The power lies in the awareness that the frame of mind that got you “here” [problem] won’t take you there [solution]. Meaning if you want a different result you will want to take a different approach. Change can be hard and tedious, if you don’t have a proven strategy and guidance.
Internal change is very seldom doable by yourself. Have you ever seen someone’s situation so crystal clear while they were stuck in their own forest and were not able to see the proverbial trees around them? That happens to all of us! That’s why even highly influential and sought after business coaches like myself have a coaches and a mentors.
What have you learned about yourself while coaching others?

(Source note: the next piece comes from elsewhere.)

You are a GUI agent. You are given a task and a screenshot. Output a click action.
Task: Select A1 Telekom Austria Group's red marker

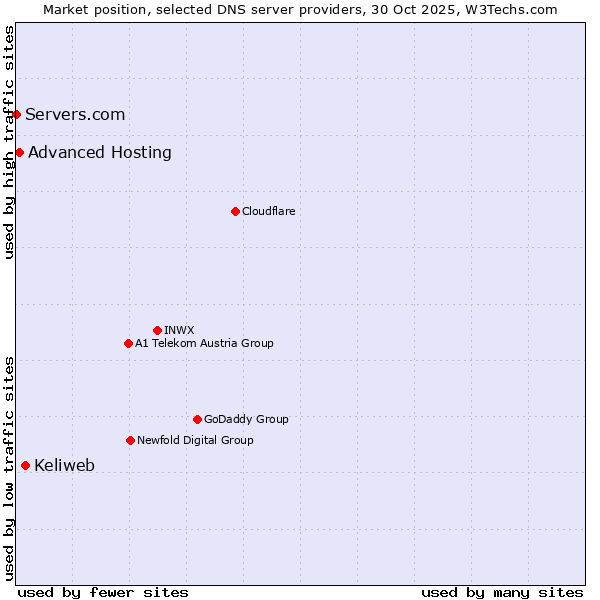tap(128, 343)
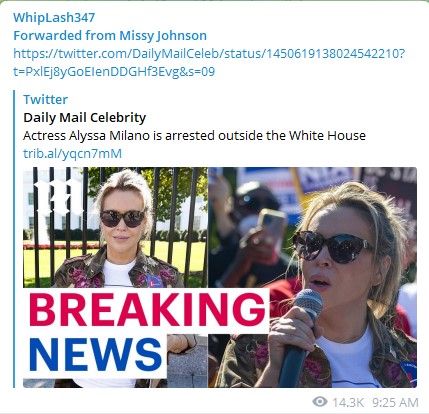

Leaders are learners as there is wisdom being drawn from all situations. I have personally learned from my clients that if one person can achieve a specific goal, YOU can! The recurring patterns drive a person’s life – in a supportive or non-supportive way, the key is to take inventory of what works and do more of that and what does not work so well and learn how to do it different to get the desired outcome.
There is a very clear difference between a mentor and a coach and they frequently get mixed up. A mentor is someone that guides, due to the experience they had in a specific field, role and responsibilities. A coach is someone that asks quality questions so that the coachee may explore his/her opportunities and possibilities. When one has ownership of their insights, change happens faster, simpler and with ease. My career in Corporate Germany has given me deep insight in corporate structures. But more importantly it has shaped me into the structured, knowledgable, kind and fun-loving professional coach, facilitator and highly successful business owner that I am today.

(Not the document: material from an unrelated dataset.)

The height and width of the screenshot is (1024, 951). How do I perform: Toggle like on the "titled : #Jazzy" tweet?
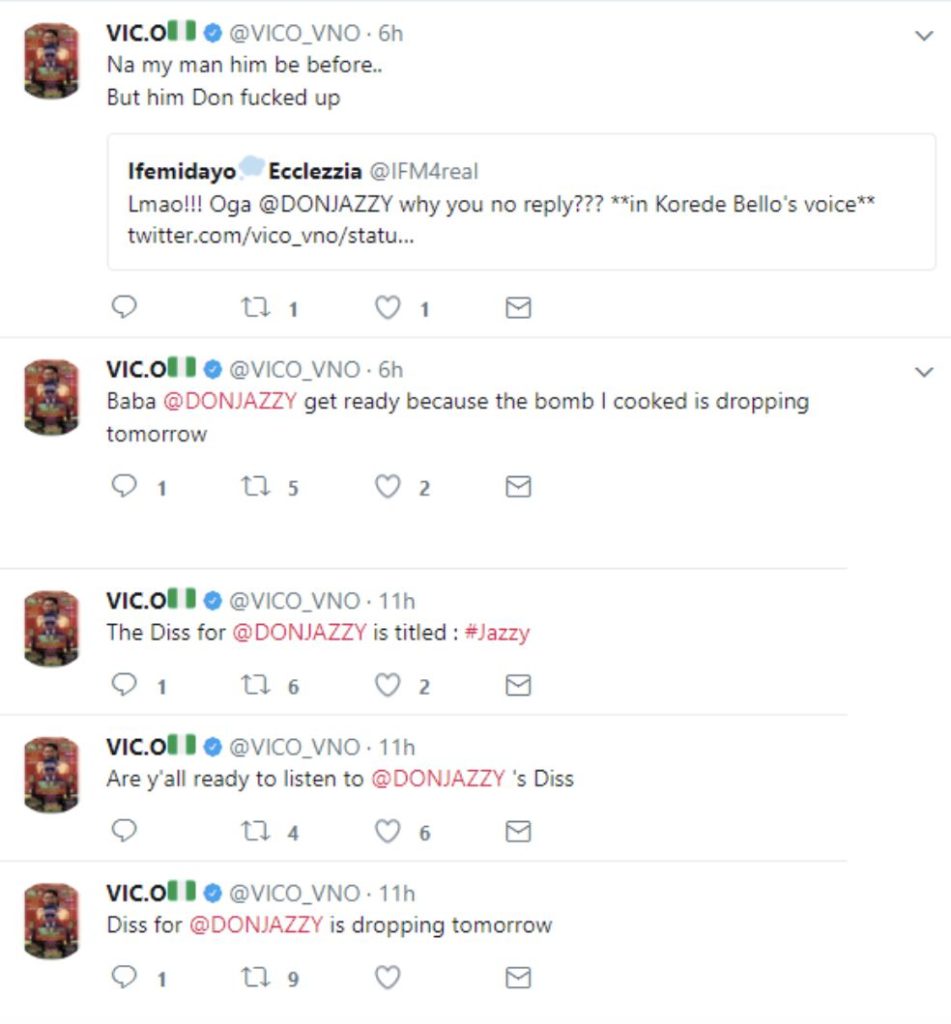[387, 686]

You are a wife, mother, businesswoman, speaker and coach – how do you juggle motherhood and business?
Great question! When I built my first successful business I was a new mom of our toddler daughter, we just moved to the US and I was pregnant with our second daughter on the way. I am in full support of my children and family, that’s why I built my first business, the Montessori School! And I can also say, I will do everything for my business, my employees and my clients.
As my business established and grew and my children grew up I can truly say: I gave my all! I came home from work with both kids and then we cooked a home cooked meal together – every day. We make time to go on fun outings with our children. I gave and still give all my resources, energy, knowledge and some of my time to grow my business, because I have great capabilities in OWNING my time. Notice, I do not say “time management”, because what I model is truly time ownership.
As I focus on owning my time, planning ahead, scheduling office time, development time, home time, family time and fun time, I make the best of my time. And to this day I have a great habit of making time for all the things that I want to make time for: taking a yoga class with my daughters, going to the gym, meeting with my clients, taking a new course to further grow and learn, scheduling my coaching call with my coach & mentor, teaching certification classes, meeting potential clients, going on vacation, walking the dog, taking a cooking class with my husband, bathing in the sun.
And through my time ownership strategy I am pro-active to not having to put out “fires” regularly and let my time be consumed by “urgent and important” tasks. I can strategically plan ahead and make time for what’s important and delegate the rest, so I have time for what I love doing: spending time with my daughters and my husband [and Magnus, our dog], serving my clients, teaching others so they may teach and support others. And it cuts out the stress.